■ **Records for the task**
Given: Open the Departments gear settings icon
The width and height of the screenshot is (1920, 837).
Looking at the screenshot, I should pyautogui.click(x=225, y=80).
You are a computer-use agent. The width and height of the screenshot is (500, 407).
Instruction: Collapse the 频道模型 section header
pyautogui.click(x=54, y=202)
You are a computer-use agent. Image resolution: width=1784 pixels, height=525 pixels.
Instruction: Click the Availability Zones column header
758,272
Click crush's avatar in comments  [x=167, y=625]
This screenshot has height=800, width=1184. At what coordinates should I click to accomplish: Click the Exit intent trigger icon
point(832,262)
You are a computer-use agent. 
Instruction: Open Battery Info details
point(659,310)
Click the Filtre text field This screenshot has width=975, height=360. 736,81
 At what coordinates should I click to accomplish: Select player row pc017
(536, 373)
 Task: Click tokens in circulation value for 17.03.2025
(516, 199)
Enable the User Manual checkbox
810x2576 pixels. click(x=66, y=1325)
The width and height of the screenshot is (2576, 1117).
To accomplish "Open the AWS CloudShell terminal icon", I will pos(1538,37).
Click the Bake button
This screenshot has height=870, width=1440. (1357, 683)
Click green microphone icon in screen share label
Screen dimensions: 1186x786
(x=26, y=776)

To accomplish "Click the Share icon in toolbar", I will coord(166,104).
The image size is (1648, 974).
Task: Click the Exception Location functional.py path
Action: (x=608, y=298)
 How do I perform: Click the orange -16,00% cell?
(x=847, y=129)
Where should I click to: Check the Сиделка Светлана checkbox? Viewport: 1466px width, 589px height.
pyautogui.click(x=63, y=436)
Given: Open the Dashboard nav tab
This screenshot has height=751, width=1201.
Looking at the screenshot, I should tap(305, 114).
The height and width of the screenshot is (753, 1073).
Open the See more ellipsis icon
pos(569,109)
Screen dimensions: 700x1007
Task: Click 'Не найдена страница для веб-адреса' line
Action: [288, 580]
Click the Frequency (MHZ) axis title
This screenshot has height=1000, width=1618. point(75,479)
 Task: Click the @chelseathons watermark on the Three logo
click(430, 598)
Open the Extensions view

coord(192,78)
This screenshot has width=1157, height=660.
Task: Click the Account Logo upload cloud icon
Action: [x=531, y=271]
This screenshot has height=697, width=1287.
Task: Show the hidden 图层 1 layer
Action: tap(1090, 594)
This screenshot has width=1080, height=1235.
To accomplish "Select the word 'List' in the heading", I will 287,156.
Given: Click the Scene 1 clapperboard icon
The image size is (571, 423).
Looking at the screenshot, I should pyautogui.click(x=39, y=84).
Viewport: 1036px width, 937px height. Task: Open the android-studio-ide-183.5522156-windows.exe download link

■ **Exercise directions**
Each line of the records that contains the string "agent" must be copied.

■ **Task response**
You are a computer-use agent. The width and height of the screenshot is (500, 407).
You are a computer-use agent. Image resolution: width=1784 pixels, height=525 pixels.
You are a computer-use agent. 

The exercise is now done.